Chris Rock makes an appealing Presidential candidate in HEAD OF STATE, a comedy about Mays Gilliam, a Washington D.C. alderman who is thrown into the race after a plane crash kills the candidates for President and Vice President just weeks before the election. The idea is to use Mays as a placeholder so that one of the party regulars can be the candidate in 2008. At first, Mays does what he is told by the party's handlers. He wears a suit and tie and speaks in meaningless platitudes. Then he decides to be himself and speak from his heart and the voters begin to respond.
Is it any good?
Yes, it's a little bit Rocky and a little bit Mr. Smith Goes to Washington. And it's more than a little bit Chris Rock's stand-up routine. But his stand-up is pretty funny, and a lot funnier than his previous movies. This one, directed and co-written by Rock, is a real-life version of the story it tells. Rock is breaking away from what he had been told to do to succeed in Hollywood and just being himself, which makes this a nice way to spend 90 minutes.

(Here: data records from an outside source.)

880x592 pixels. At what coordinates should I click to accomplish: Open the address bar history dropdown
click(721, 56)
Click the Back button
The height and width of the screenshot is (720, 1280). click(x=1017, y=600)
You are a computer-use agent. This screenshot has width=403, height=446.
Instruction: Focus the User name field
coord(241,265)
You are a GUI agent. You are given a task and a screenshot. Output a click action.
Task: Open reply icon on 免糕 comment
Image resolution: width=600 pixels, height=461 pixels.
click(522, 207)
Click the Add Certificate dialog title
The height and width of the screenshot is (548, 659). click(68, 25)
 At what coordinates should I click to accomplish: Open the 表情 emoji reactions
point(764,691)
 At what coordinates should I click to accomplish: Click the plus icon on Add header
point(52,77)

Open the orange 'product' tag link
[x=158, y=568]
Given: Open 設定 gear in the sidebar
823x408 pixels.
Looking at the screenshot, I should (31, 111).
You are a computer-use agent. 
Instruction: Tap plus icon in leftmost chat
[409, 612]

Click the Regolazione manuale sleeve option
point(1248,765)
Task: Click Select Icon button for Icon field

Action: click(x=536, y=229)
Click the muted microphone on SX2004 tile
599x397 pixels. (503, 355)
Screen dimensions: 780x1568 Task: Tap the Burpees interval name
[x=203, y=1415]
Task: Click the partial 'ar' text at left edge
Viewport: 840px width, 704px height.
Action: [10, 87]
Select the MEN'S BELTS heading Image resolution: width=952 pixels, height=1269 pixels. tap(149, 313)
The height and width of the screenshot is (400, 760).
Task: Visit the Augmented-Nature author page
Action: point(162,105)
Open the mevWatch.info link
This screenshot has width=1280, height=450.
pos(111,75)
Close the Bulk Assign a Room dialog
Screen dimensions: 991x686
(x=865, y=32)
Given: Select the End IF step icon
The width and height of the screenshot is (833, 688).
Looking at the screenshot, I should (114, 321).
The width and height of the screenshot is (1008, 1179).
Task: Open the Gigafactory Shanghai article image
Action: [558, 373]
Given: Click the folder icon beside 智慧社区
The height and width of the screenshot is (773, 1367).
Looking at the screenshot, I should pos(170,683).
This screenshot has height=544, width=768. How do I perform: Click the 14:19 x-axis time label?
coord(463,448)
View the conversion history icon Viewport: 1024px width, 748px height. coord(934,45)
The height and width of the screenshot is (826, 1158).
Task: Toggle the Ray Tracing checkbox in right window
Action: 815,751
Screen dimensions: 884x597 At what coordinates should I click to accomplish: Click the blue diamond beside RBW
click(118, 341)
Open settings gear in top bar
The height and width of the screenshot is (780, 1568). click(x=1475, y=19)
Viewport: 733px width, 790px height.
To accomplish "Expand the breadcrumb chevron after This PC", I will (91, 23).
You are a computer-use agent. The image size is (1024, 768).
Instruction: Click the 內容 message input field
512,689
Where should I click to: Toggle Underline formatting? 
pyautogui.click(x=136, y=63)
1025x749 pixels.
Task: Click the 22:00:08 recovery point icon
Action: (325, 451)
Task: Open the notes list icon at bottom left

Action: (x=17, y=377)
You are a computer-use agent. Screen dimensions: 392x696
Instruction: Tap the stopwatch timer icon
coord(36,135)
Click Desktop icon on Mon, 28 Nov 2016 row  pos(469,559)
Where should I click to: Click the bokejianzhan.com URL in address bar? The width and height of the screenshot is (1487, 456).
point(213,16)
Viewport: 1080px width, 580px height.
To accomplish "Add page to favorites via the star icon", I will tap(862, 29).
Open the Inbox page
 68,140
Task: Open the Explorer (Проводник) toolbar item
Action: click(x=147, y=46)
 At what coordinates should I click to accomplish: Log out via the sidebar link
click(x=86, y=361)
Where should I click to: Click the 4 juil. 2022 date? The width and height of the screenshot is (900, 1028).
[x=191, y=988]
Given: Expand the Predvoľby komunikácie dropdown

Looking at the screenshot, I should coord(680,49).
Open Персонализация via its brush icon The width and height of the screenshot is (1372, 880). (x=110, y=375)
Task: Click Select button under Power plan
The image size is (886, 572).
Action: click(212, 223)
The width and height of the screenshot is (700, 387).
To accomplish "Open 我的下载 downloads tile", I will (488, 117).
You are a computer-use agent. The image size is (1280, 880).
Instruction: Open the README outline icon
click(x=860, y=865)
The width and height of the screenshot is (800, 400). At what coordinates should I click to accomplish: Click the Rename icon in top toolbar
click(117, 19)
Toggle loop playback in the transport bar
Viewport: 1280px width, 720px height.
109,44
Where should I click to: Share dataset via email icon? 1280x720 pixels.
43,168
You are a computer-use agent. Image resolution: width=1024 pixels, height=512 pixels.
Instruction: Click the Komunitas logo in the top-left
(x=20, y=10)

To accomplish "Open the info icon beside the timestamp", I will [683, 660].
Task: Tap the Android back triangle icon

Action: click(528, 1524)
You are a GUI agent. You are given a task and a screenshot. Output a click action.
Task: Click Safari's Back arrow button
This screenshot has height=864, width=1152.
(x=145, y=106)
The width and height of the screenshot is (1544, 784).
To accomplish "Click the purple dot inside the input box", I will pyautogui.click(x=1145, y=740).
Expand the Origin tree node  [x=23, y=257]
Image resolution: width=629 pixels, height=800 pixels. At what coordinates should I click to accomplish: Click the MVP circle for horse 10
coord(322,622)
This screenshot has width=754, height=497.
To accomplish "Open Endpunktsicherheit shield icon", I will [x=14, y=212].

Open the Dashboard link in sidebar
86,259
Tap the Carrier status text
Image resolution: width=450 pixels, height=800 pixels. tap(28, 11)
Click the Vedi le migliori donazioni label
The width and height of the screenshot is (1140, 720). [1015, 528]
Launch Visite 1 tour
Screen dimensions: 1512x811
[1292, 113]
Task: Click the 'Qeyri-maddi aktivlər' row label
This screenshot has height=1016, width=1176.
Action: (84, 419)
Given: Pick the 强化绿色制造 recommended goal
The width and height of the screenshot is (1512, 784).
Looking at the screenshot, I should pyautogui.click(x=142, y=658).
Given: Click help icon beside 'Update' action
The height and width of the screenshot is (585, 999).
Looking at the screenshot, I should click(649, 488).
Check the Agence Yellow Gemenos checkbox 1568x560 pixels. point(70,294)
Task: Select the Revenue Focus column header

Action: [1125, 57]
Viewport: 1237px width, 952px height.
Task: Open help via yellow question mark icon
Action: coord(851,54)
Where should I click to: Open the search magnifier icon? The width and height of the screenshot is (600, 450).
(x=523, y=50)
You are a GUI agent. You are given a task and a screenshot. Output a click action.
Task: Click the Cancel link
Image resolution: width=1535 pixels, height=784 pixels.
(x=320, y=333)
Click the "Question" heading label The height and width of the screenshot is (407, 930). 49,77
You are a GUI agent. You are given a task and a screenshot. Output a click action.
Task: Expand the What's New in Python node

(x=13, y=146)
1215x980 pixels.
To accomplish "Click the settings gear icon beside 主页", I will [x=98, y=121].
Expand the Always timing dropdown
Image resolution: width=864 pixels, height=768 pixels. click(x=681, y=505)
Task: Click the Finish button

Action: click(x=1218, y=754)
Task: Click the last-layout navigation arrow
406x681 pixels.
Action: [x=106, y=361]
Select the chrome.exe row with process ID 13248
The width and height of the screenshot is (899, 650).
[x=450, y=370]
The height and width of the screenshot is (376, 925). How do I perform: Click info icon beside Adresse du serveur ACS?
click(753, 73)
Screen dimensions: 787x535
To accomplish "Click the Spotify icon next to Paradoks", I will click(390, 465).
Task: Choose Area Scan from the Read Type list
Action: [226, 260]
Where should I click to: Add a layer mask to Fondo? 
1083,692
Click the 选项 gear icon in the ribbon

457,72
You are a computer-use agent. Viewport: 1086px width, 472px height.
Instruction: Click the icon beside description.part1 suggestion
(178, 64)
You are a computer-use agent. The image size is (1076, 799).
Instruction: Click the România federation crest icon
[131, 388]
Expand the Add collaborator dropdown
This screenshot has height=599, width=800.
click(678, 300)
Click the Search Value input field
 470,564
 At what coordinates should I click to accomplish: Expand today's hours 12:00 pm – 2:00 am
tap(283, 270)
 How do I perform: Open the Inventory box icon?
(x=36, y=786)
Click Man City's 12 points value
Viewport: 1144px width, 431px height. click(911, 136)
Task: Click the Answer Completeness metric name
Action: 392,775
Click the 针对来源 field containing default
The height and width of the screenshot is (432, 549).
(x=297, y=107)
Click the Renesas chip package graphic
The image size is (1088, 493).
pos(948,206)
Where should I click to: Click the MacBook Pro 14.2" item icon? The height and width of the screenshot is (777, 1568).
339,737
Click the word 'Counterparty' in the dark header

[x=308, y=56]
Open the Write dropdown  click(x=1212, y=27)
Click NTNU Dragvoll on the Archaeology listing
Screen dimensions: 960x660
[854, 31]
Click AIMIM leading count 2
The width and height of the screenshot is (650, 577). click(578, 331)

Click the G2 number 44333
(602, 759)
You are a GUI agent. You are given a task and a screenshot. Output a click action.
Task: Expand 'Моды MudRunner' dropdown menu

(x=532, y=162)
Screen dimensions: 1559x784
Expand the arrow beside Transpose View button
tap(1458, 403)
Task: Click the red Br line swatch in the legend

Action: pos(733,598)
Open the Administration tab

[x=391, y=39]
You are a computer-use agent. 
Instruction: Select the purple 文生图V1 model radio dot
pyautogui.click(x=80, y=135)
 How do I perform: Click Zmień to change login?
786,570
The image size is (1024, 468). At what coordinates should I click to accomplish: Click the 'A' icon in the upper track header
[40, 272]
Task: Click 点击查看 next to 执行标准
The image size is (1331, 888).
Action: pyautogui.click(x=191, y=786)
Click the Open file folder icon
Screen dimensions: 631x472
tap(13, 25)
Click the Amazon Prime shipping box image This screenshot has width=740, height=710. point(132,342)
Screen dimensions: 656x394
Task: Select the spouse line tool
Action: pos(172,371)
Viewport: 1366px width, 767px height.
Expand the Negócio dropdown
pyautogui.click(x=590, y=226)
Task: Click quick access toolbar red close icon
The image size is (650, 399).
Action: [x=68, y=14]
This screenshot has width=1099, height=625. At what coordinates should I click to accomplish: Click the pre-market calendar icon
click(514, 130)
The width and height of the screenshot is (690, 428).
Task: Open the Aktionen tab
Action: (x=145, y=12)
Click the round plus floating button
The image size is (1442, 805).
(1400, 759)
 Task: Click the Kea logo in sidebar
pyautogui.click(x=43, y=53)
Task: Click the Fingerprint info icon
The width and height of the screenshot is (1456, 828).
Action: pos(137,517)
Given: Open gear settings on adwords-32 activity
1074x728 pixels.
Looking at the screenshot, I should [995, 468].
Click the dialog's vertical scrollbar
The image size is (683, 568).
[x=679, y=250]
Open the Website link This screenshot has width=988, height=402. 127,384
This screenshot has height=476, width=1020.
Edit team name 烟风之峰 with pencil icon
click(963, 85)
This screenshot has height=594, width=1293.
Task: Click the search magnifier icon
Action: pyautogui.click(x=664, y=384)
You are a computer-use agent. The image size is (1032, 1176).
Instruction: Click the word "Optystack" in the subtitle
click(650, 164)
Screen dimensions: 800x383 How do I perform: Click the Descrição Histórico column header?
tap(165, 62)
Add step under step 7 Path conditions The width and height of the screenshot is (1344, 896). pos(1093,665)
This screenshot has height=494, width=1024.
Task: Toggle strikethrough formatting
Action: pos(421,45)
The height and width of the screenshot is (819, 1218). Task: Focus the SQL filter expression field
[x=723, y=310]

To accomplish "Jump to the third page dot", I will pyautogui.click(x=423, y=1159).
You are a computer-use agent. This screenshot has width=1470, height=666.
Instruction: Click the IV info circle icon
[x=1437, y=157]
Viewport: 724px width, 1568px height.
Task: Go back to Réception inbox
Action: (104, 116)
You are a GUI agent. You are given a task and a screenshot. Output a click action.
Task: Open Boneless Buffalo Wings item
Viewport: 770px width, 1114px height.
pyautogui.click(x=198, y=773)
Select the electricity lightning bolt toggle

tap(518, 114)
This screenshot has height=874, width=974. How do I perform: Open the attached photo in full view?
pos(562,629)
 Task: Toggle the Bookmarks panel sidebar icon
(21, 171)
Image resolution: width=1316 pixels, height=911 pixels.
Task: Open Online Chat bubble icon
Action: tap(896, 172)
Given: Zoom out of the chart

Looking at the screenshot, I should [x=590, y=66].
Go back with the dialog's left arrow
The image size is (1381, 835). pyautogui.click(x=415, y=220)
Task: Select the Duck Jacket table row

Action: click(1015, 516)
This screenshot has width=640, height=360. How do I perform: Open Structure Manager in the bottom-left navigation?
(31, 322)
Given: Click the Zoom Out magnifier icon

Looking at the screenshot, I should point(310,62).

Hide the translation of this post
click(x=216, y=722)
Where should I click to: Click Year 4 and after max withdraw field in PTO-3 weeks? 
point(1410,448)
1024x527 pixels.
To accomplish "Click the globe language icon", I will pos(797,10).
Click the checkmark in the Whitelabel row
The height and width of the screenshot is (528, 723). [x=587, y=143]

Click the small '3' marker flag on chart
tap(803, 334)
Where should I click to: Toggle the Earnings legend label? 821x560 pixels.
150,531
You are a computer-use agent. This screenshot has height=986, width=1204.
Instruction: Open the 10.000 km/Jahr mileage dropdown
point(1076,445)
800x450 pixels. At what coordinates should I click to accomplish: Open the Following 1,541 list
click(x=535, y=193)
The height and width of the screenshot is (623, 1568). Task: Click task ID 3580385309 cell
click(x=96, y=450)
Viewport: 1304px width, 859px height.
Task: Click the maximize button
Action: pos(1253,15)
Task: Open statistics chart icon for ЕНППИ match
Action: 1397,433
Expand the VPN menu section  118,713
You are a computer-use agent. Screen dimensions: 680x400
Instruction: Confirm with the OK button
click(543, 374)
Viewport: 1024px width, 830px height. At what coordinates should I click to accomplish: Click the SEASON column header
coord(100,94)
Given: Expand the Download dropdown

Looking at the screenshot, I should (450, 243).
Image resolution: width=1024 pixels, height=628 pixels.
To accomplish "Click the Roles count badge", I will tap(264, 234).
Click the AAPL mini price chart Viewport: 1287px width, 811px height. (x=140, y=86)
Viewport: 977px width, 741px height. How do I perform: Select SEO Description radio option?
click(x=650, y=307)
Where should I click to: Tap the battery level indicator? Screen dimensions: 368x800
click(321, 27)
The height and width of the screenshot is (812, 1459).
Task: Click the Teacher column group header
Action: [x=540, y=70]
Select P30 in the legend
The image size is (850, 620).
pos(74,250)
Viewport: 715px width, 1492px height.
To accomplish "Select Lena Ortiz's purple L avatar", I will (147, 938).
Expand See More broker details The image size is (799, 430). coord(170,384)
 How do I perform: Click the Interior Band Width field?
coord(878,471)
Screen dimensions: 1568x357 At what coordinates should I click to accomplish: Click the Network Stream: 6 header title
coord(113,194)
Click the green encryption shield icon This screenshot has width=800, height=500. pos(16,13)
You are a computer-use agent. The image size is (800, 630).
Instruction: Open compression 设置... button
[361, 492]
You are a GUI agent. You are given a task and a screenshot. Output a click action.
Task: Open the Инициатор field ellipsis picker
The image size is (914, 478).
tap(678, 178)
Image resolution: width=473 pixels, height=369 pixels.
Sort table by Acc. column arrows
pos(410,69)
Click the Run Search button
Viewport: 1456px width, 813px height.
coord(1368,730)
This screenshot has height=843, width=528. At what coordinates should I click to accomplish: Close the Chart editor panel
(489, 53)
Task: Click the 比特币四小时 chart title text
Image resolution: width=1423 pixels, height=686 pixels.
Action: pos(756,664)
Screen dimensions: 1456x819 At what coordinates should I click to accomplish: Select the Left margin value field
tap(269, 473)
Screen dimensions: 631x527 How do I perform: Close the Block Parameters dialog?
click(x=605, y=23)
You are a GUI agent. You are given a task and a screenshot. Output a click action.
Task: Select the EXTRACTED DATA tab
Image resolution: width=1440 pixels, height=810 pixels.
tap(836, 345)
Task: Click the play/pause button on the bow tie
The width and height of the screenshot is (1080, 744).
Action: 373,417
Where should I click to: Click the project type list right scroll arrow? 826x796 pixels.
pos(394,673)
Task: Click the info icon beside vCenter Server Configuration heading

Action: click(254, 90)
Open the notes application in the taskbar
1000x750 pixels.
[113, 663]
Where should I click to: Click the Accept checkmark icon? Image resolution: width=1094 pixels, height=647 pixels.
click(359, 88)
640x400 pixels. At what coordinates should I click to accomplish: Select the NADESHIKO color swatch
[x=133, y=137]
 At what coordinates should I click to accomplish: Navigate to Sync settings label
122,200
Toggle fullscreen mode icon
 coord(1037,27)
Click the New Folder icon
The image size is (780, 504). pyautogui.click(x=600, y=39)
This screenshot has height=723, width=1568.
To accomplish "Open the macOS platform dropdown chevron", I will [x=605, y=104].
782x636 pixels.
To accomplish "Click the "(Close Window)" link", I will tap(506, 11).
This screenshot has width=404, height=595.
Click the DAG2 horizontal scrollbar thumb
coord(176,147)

The joke success to failure rate is above average, as Rock goes after men, women, whites, blacks, voters, and just about everyone and everything else. Thankfully, the movie avoids the easy "white people with no soul get taught how it's done by black people" clichés. I loved it when Mays abandoned his generic campaign ads and conservative suits in favor of gangsta-flava'd music-video-style spots and threads. It's a shame to waste Robin Givens by making her character a one-note shrieking harpy, and Rock cannot act at all, but he does get some able support from Lynn Whitfield and Dylan Baker as political advisors and Tamala Jones as the sweet girl he'd like as his first lady.
Families can talk about...
Families can talk about why what Mays says is so appealing to voters. His diagnoses of the problems may be right, but does he offer any solutions? When are we likely to have a black President, and who is it likely to be? What does it mean to "dress for the job you want?" Was it true that the options Mays had were limited because he had to represent the entire black race the way a white candidate would not? Why was Lisa's advice to "run your race" so important?